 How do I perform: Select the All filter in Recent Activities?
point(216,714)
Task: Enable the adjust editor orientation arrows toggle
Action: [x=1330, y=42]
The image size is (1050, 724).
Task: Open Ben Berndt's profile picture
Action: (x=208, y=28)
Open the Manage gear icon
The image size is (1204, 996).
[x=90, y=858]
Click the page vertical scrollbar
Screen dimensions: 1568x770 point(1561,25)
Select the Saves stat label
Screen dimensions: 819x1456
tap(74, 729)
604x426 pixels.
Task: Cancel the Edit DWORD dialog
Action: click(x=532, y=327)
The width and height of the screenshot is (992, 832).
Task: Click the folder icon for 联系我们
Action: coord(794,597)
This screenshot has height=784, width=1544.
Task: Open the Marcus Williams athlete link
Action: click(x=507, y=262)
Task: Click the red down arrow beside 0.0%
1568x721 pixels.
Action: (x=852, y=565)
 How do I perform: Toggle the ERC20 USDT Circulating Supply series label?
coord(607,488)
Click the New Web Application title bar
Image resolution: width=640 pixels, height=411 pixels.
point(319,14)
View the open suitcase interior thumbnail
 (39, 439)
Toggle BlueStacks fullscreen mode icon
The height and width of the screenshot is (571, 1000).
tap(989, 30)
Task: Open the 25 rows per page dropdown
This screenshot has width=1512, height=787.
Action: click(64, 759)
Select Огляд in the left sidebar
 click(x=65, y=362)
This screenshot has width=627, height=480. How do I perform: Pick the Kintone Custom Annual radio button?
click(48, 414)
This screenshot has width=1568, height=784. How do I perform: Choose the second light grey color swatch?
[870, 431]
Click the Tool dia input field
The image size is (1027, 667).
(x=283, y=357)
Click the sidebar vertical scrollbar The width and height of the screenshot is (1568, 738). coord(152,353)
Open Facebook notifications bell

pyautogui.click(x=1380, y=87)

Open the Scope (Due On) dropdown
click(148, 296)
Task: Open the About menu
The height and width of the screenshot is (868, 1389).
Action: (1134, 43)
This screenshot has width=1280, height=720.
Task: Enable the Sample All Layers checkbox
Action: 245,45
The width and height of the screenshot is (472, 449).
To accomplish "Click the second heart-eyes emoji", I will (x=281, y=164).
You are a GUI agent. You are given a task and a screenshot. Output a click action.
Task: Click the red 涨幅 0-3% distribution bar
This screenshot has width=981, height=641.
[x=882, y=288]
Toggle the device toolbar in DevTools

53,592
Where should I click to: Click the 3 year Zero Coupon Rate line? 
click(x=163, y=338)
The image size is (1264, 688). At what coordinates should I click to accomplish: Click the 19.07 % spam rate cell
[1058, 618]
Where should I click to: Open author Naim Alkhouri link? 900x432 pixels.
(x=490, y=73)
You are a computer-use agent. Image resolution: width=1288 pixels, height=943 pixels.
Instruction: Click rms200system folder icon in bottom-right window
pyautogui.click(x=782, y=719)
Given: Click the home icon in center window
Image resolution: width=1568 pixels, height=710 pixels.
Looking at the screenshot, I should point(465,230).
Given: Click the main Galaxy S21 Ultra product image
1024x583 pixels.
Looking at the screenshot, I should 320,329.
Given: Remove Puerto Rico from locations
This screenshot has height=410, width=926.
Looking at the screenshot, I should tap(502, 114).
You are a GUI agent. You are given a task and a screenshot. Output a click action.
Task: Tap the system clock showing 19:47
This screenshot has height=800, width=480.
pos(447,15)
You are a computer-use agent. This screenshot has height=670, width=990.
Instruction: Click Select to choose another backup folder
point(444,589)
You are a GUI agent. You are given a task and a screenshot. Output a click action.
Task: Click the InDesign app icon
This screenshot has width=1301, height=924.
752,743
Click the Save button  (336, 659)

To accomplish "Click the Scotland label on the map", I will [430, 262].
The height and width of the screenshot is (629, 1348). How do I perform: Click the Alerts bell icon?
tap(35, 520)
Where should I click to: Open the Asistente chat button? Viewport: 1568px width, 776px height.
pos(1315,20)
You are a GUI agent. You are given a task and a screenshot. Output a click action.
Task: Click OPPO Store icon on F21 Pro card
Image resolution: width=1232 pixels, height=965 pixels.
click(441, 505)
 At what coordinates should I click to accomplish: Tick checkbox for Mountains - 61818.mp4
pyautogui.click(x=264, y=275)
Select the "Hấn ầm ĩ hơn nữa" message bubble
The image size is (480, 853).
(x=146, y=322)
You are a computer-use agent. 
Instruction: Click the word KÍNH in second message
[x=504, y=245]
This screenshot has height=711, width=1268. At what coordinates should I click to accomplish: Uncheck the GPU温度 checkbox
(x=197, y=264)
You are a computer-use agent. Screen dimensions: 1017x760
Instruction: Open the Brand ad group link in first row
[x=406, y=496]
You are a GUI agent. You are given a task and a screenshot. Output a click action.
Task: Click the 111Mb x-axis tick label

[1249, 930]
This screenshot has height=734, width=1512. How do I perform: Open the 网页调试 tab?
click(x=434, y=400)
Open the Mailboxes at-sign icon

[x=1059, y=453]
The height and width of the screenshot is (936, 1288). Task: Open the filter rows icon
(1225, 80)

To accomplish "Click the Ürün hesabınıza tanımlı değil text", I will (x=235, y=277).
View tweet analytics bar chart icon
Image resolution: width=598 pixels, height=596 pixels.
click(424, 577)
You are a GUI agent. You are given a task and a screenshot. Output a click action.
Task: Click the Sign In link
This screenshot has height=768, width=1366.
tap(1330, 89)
· · · · ·
### Exercise objective
Copy out every row above word for word, without changing anything.

### Answer in full
 How do I perform: Select the All filter in Recent Activities?
point(216,714)
Task: Enable the adjust editor orientation arrows toggle
Action: [x=1330, y=42]
The image size is (1050, 724).
Task: Open Ben Berndt's profile picture
Action: (x=208, y=28)
Open the Manage gear icon
The image size is (1204, 996).
[x=90, y=858]
Click the page vertical scrollbar
Screen dimensions: 1568x770 point(1561,25)
Select the Saves stat label
Screen dimensions: 819x1456
tap(74, 729)
604x426 pixels.
Task: Cancel the Edit DWORD dialog
Action: click(x=532, y=327)
The width and height of the screenshot is (992, 832).
Task: Click the folder icon for 联系我们
Action: coord(794,597)
This screenshot has height=784, width=1544.
Task: Open the Marcus Williams athlete link
Action: click(x=507, y=262)
Task: Click the red down arrow beside 0.0%
1568x721 pixels.
Action: (x=852, y=565)
 How do I perform: Toggle the ERC20 USDT Circulating Supply series label?
coord(607,488)
Click the New Web Application title bar
Image resolution: width=640 pixels, height=411 pixels.
point(319,14)
View the open suitcase interior thumbnail
 (39, 439)
Toggle BlueStacks fullscreen mode icon
The height and width of the screenshot is (571, 1000).
tap(989, 30)
Task: Open the 25 rows per page dropdown
This screenshot has width=1512, height=787.
Action: click(64, 759)
Select Огляд in the left sidebar
 click(x=65, y=362)
This screenshot has width=627, height=480. How do I perform: Pick the Kintone Custom Annual radio button?
click(48, 414)
This screenshot has width=1568, height=784. How do I perform: Choose the second light grey color swatch?
[870, 431]
Click the Tool dia input field
The image size is (1027, 667).
(x=283, y=357)
Click the sidebar vertical scrollbar The width and height of the screenshot is (1568, 738). coord(152,353)
Open Facebook notifications bell

pyautogui.click(x=1380, y=87)

Open the Scope (Due On) dropdown
click(148, 296)
Task: Open the About menu
The height and width of the screenshot is (868, 1389).
Action: (1134, 43)
This screenshot has width=1280, height=720.
Task: Enable the Sample All Layers checkbox
Action: 245,45
The width and height of the screenshot is (472, 449).
To accomplish "Click the second heart-eyes emoji", I will (x=281, y=164).
You are a GUI agent. You are given a task and a screenshot. Output a click action.
Task: Click the red 涨幅 0-3% distribution bar
This screenshot has width=981, height=641.
[x=882, y=288]
Toggle the device toolbar in DevTools

53,592
Where should I click to: Click the 3 year Zero Coupon Rate line? 
click(x=163, y=338)
The image size is (1264, 688). At what coordinates should I click to accomplish: Click the 19.07 % spam rate cell
[1058, 618]
Where should I click to: Open author Naim Alkhouri link? 900x432 pixels.
(x=490, y=73)
You are a computer-use agent. Image resolution: width=1288 pixels, height=943 pixels.
Instruction: Click rms200system folder icon in bottom-right window
pyautogui.click(x=782, y=719)
Given: Click the home icon in center window
Image resolution: width=1568 pixels, height=710 pixels.
Looking at the screenshot, I should point(465,230).
Given: Click the main Galaxy S21 Ultra product image
1024x583 pixels.
Looking at the screenshot, I should 320,329.
Given: Remove Puerto Rico from locations
This screenshot has height=410, width=926.
Looking at the screenshot, I should tap(502, 114).
You are a GUI agent. You are given a task and a screenshot. Output a click action.
Task: Tap the system clock showing 19:47
This screenshot has height=800, width=480.
pos(447,15)
You are a computer-use agent. This screenshot has height=670, width=990.
Instruction: Click Select to choose another backup folder
point(444,589)
You are a GUI agent. You are given a task and a screenshot. Output a click action.
Task: Click the InDesign app icon
This screenshot has width=1301, height=924.
752,743
Click the Save button  (336, 659)

To accomplish "Click the Scotland label on the map", I will [430, 262].
The height and width of the screenshot is (629, 1348). How do I perform: Click the Alerts bell icon?
tap(35, 520)
Where should I click to: Open the Asistente chat button? Viewport: 1568px width, 776px height.
pos(1315,20)
You are a GUI agent. You are given a task and a screenshot. Output a click action.
Task: Click OPPO Store icon on F21 Pro card
Image resolution: width=1232 pixels, height=965 pixels.
click(441, 505)
 At what coordinates should I click to accomplish: Tick checkbox for Mountains - 61818.mp4
pyautogui.click(x=264, y=275)
Select the "Hấn ầm ĩ hơn nữa" message bubble
The image size is (480, 853).
(x=146, y=322)
You are a computer-use agent. 
Instruction: Click the word KÍNH in second message
[x=504, y=245]
This screenshot has height=711, width=1268. At what coordinates should I click to accomplish: Uncheck the GPU温度 checkbox
(x=197, y=264)
You are a computer-use agent. Screen dimensions: 1017x760
Instruction: Open the Brand ad group link in first row
[x=406, y=496]
You are a GUI agent. You are given a task and a screenshot. Output a click action.
Task: Click the 111Mb x-axis tick label

[1249, 930]
This screenshot has height=734, width=1512. How do I perform: Open the 网页调试 tab?
click(x=434, y=400)
Open the Mailboxes at-sign icon

[x=1059, y=453]
The height and width of the screenshot is (936, 1288). Task: Open the filter rows icon
(1225, 80)

To accomplish "Click the Ürün hesabınıza tanımlı değil text", I will (x=235, y=277).
View tweet analytics bar chart icon
Image resolution: width=598 pixels, height=596 pixels.
click(424, 577)
You are a GUI agent. You are given a task and a screenshot. Output a click action.
Task: Click the Sign In link
This screenshot has height=768, width=1366.
tap(1330, 89)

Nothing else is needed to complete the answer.